La fe es parte de la condición humana, se tiene confianza y se ama a alguien o a algo. Cada día, al iniciar su jornada, el hombre y la mujer ponen en juego su esperanza y confían en que todo irá mejor, es un impulso querer que todo marche bien. La fe ha sido y es el móvil de grandes obras de arte, de literatura, de música, de acciones solidarias que dignifican la vida de comunidades; pero tristemente también ha sido manipulada para agenciar guerra y destrucción.
Esta fiesta es importante para los cristianos católicos romanos, pues además del valor sacramental, nos recuerda el llamado de implicarnos en la vida social de nuestros pueblos: que unamos la devoción que se expresa en ramos, cruces y velas, con su significación en el acoger y acompañar la vida de los miles de hombres y mujeres que son victimas de la violencia, de la pobreza, de la injusticia y la criminalidad.
En nuestro país, en nuestros pueblos, esta fiesta de la Pascua, es el recordatorio de la urgencia de pasar de la lamentación y el miedo, al riesgo de movilizar la esperanza para recuperar la paz en nuestras comunidades, custodiar la vida de todas y todos, y cuidar nuestra Casa Común, la madre tierra. Que nuestra liturgia irradie su valor salvífico en las realidades temporales. Esto nos apremia a conocer y actuar según la Doctrina Social de la Iglesia.

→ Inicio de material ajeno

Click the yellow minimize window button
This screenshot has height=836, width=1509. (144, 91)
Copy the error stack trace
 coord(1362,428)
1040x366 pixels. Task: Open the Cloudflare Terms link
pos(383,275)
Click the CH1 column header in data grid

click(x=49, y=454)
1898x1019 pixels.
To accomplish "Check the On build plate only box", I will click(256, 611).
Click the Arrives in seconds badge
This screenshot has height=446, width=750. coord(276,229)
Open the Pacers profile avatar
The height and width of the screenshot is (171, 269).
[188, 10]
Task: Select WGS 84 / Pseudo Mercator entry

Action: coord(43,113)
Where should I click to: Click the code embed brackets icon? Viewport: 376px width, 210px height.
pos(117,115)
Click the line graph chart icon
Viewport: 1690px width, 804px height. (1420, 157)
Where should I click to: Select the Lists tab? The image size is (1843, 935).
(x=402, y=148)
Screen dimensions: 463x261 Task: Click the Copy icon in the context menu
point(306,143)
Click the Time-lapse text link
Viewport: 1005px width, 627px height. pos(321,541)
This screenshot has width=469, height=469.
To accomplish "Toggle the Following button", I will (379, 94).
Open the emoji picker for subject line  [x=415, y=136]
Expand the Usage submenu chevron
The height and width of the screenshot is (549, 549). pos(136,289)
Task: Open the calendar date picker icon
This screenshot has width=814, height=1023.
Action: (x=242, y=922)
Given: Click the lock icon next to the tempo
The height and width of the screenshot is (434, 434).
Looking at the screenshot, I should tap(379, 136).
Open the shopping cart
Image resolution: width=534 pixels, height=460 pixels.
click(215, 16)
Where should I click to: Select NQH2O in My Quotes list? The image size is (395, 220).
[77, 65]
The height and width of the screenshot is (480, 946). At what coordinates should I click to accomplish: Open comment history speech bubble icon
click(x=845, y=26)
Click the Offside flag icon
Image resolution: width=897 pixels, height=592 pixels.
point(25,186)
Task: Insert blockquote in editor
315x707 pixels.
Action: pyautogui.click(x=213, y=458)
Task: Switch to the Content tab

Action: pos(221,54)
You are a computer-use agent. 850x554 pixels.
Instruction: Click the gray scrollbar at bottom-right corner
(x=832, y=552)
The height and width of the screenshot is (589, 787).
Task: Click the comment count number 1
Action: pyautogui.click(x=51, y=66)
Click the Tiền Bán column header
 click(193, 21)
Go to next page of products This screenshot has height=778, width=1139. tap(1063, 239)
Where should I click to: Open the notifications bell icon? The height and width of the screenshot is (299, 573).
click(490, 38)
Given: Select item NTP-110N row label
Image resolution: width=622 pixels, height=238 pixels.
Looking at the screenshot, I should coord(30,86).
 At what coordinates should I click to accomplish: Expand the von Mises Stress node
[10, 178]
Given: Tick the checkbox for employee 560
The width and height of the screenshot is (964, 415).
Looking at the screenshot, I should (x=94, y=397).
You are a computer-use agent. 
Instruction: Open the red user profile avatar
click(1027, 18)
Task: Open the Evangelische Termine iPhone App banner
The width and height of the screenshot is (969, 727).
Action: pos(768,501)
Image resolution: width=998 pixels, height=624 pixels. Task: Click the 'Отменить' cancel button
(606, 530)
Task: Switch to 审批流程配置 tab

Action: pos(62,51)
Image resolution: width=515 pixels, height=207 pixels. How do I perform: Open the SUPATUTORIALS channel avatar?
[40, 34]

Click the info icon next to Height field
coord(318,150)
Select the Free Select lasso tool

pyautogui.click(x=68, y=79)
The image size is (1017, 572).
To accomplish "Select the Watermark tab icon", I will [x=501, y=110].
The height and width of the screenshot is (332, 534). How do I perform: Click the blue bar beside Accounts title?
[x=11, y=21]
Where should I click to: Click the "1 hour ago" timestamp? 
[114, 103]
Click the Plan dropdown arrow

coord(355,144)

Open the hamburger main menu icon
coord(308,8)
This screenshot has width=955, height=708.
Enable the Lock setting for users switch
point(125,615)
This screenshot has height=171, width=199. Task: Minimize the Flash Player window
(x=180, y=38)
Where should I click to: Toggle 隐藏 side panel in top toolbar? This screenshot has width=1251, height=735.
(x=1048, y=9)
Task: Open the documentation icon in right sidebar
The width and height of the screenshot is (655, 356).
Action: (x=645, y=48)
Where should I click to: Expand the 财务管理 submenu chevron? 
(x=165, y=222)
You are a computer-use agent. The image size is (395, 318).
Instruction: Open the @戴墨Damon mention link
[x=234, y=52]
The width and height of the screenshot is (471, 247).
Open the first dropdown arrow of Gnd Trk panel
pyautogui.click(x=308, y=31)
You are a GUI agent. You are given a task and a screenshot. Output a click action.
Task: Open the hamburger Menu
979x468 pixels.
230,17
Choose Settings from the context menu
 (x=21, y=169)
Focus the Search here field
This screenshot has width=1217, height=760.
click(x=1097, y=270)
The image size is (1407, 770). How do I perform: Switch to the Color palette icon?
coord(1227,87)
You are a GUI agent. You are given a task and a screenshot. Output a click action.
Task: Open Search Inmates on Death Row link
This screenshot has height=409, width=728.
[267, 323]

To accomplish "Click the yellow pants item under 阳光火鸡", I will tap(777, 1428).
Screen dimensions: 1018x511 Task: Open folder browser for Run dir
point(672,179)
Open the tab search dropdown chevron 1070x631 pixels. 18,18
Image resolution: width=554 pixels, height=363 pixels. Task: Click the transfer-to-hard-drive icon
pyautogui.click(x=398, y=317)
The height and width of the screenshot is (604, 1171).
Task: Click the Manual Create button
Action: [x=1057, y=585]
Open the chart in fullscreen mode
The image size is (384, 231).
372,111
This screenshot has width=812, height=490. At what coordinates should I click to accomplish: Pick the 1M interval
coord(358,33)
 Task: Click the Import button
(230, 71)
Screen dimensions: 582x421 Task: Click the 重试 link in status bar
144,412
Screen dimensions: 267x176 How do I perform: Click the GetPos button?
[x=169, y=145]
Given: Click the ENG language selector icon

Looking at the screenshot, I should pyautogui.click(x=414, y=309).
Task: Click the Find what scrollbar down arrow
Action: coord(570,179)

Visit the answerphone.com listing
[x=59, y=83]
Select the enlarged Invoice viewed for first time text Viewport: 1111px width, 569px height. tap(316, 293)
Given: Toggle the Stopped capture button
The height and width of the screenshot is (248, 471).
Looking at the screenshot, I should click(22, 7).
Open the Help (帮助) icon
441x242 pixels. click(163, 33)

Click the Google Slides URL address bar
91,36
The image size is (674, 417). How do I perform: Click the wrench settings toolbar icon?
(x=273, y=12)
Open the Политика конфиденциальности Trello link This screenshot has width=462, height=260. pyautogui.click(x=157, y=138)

Lo sacramental (signos de la presencia del Dios) de la fe es tal porque germina en la historia del hombre que, en comunidad, termina siendo la historia del pueblo. Así que, además del folclor propio de las tradiciones y costumbres de estos días, y la piedad popular, también hay un contenido de significados y sentido que es recomendable revisar.
En fin, a quienes ahora nos asumimos como cristianos católicos romanos, nos iría bien recordar que “la Tradición es la transmisión del fuego, no la adoración de las cenizas” (J. K. Chesterton). Volvamos a la fuente de todo, tantas veces como sea necesario.